Arizona has cut back water usage to levels last seen in the 1950s. If it comes to it, the state has had to set its own priorities. The cities will get first call over the farmers of central Arizona.

Arizona also stashed surplus water in the years of plenty in underground water banks which should provide it with about two years of reserves, although it is a major operation to extract it.

But all of that looks a relative sticking plaster next to the predictions made by some environmental studies that the Colorado river’s flow is permanently diminished. Some predict the volume of water coming off the Rocky mountains will fall by a further third by 2050.

It’s not just what is on the surface that’s of concern.

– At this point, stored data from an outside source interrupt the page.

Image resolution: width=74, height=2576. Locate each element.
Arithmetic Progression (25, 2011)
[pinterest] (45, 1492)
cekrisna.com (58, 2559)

With less water coming off the mountains, farmers and local municipalities began drilling down to tap into the Colorado Basin’s aquifers. A study by the University of California, Irvine using Nasa satellites found that over the decade to the end of 2013, the Colorado basin lost 65 cubic kilometres, or 17 trillion gallons, of water – more than double the capacity of Lake Mead. The study describes water from the Colorado River Basin as the “most over allocated in the world”.

“Quite honestly, we are alarmed and concerned about the implications of our findings,” wrote one of the study’s authors, Jay Famiglietti. “From a group that studies groundwater depletion in the hottest of the hot spots of water stress around the world – in India, the Middle East, and in California’s Central Valley – that says something.”